Only the lines from the one containing "Where should I" through the end of the listing belong in the answer, repeated exactly, with no pictures.

- - -

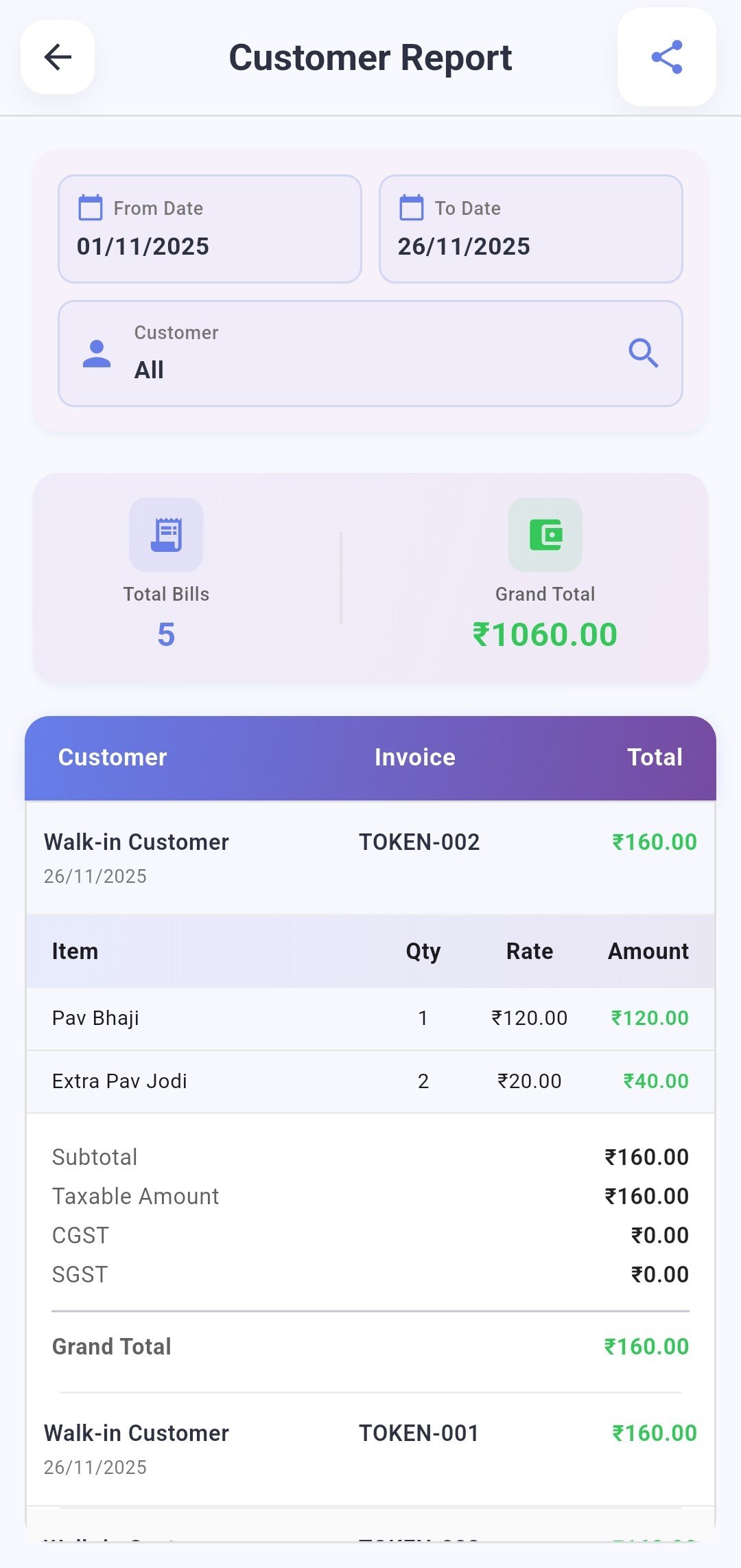Image resolution: width=741 pixels, height=1568 pixels.
Task: Tap the Total Bills receipt icon
Action: (x=166, y=535)
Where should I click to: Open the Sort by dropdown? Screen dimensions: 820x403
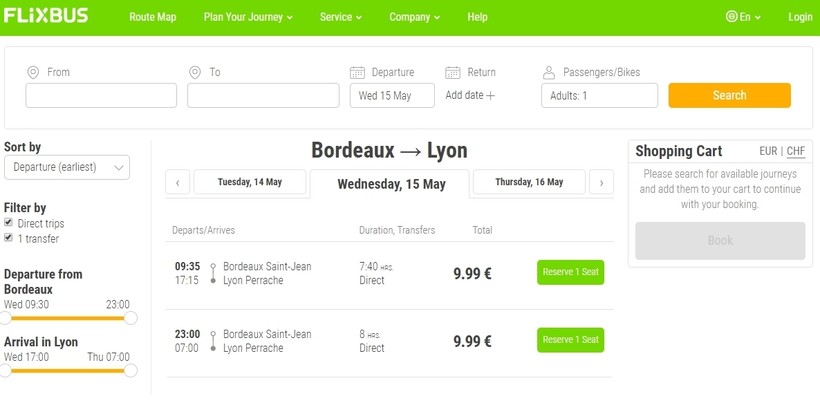tap(67, 167)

- - -

Solution to this problem ▸
Where should I click to: Open the Sort by dropdown? Screen dimensions: 820x403
tap(67, 167)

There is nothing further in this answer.